===== Data for this task

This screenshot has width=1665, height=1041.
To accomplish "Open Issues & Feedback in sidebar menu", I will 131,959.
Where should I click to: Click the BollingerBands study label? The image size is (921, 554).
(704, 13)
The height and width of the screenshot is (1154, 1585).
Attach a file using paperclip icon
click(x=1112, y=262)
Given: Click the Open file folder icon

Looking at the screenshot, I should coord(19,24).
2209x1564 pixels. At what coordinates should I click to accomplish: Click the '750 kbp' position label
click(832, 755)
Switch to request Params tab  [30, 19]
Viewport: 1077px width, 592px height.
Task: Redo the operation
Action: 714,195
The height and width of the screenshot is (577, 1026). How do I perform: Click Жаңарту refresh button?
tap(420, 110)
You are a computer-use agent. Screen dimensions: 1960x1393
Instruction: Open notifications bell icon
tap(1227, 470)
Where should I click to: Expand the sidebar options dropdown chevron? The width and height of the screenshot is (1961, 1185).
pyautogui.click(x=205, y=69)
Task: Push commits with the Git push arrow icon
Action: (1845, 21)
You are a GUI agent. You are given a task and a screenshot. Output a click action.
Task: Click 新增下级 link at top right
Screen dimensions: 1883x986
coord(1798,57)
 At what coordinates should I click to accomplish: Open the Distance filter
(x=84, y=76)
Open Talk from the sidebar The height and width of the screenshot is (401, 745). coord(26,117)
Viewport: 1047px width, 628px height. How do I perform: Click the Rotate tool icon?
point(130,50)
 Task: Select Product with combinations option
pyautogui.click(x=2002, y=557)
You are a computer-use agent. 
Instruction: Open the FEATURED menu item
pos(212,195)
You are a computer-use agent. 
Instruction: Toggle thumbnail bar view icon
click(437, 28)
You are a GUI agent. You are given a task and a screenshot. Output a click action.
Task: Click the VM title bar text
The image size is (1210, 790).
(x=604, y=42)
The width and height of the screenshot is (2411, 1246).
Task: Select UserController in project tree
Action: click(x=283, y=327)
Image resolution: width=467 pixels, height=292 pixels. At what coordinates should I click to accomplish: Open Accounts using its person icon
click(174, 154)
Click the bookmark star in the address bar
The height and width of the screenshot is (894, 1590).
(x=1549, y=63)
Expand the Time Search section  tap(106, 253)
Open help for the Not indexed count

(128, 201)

==========

What's required is that all of the material be returned exactly.

This screenshot has width=1665, height=1041.
To accomplish "Open Issues & Feedback in sidebar menu", I will 131,959.
Where should I click to: Click the BollingerBands study label? The image size is (921, 554).
(704, 13)
The height and width of the screenshot is (1154, 1585).
Attach a file using paperclip icon
click(x=1112, y=262)
Given: Click the Open file folder icon

Looking at the screenshot, I should coord(19,24).
2209x1564 pixels. At what coordinates should I click to accomplish: Click the '750 kbp' position label
click(832, 755)
Switch to request Params tab  [30, 19]
Viewport: 1077px width, 592px height.
Task: Redo the operation
Action: 714,195
The height and width of the screenshot is (577, 1026). How do I perform: Click Жаңарту refresh button?
tap(420, 110)
You are a computer-use agent. Screen dimensions: 1960x1393
Instruction: Open notifications bell icon
tap(1227, 470)
Where should I click to: Expand the sidebar options dropdown chevron? The width and height of the screenshot is (1961, 1185).
pyautogui.click(x=205, y=69)
Task: Push commits with the Git push arrow icon
Action: (1845, 21)
You are a GUI agent. You are given a task and a screenshot. Output a click action.
Task: Click 新增下级 link at top right
Screen dimensions: 1883x986
coord(1798,57)
 At what coordinates should I click to accomplish: Open the Distance filter
(x=84, y=76)
Open Talk from the sidebar The height and width of the screenshot is (401, 745). coord(26,117)
Viewport: 1047px width, 628px height. How do I perform: Click the Rotate tool icon?
point(130,50)
 Task: Select Product with combinations option
pyautogui.click(x=2002, y=557)
You are a computer-use agent. 
Instruction: Open the FEATURED menu item
pos(212,195)
You are a computer-use agent. 
Instruction: Toggle thumbnail bar view icon
click(437, 28)
You are a GUI agent. You are given a task and a screenshot. Output a click action.
Task: Click the VM title bar text
The image size is (1210, 790).
(x=604, y=42)
The width and height of the screenshot is (2411, 1246).
Task: Select UserController in project tree
Action: click(x=283, y=327)
Image resolution: width=467 pixels, height=292 pixels. At what coordinates should I click to accomplish: Open Accounts using its person icon
click(174, 154)
Click the bookmark star in the address bar
The height and width of the screenshot is (894, 1590).
(x=1549, y=63)
Expand the Time Search section  tap(106, 253)
Open help for the Not indexed count

(128, 201)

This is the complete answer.